04 agosto, 2014

Me cuesta creer en el cambio.

Mi mentalidad –mi creer más profundo- es “parmenidea” y no “heracliteana”. Lo que me parece lógico es que las cosas sean lo que son y sigan siéndolo. Soy muy malo fijando las fechas en la que sucedieron los acontecimientos, seguramente porque el pasado, para mí, es como si fuera presente. Si una persona dijo o hizo algo es como si lo hubiera hecho o dicho ahora (doy por hecho que pertenece a una esencia inmutable). Y mi mujer dice: ¡Pero eso sucedió hace veinte años!

Para los que somos “parmenideos” es más significativo el “ubi sunt”. El cambio es inexplicable, por eso nace ese sentimiento de “dónde están las nieves de antaño”.


Ya que cambiamos ¿no podrían permanecer inalterables al menos los lugares? El alma encontraría un consuelo al estar –al menos- en el mismo jardín, el mismo bar, la misma playa, y se ayudaría de esos espacios para evocar aquel tiempo que no volverá.

Leys, en La felicidad de los pececillos, va más allá y cree que todos somos "parmenideos", y nuestra sorpresa al cambio no es sino una prueba de que no somos temporales.
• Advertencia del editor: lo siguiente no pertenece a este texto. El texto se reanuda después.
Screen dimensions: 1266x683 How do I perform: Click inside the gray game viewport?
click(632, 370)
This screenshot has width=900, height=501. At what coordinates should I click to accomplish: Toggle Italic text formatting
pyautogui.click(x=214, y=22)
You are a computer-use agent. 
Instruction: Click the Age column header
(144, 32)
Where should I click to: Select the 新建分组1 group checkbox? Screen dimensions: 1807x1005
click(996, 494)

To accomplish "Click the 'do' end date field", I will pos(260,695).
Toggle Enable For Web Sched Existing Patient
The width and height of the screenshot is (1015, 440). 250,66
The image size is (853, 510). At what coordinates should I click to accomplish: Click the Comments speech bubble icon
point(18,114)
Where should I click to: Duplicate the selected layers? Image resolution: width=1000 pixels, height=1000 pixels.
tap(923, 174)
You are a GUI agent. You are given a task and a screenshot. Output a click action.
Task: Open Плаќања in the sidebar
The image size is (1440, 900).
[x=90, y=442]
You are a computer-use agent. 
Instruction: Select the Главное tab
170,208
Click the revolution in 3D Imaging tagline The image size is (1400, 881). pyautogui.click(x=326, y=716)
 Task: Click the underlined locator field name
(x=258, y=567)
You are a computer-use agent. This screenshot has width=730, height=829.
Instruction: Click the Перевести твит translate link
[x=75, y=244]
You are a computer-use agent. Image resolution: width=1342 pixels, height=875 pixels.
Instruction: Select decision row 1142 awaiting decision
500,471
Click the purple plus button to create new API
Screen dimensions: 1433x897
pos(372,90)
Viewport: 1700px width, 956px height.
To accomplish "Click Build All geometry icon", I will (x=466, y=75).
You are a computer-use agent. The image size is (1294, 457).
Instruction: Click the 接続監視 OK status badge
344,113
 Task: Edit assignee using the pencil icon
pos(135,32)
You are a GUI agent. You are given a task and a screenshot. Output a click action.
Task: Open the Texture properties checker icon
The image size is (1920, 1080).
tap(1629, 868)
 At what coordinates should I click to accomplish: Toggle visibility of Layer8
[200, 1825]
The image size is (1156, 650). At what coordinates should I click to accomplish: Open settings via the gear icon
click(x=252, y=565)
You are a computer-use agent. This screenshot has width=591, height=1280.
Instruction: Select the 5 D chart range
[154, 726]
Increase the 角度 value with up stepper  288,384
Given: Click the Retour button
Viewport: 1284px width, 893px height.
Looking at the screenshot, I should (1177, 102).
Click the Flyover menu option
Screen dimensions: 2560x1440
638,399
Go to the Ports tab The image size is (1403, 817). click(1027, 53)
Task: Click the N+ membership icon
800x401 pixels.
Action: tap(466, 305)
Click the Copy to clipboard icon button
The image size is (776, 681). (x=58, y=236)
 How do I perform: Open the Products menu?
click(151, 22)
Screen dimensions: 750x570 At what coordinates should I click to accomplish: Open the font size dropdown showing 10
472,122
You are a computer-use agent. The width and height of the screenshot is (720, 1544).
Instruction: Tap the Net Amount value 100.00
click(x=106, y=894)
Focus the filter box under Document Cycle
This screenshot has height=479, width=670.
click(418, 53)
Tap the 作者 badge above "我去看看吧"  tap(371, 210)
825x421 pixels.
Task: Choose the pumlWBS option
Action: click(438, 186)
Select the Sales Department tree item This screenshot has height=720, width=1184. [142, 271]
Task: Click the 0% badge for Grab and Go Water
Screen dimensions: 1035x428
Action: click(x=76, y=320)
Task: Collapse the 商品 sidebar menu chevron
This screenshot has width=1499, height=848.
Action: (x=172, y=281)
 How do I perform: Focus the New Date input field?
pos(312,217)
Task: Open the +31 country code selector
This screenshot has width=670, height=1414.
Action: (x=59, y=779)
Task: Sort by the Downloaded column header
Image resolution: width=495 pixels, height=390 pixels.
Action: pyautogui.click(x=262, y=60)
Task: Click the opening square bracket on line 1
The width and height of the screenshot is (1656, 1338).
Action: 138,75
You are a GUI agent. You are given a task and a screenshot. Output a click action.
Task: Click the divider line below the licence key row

No dejamos de asombrarnos del paso del tiempo: “Pero ¡cómo! ¡Si parece que era ayer cuando ese padre de familia calvo y bigotudo era aún un chaval con pantalón corto!”. Lo cual viene a demostrar que el tiempo no es nuestro elemento natural. ¿Es posible imaginar a un pez que se asombre de que el agua moje? Es que nuestra verdadera patria es la eternidad; nosotros no somos más que visitantes de paso en el tiempo.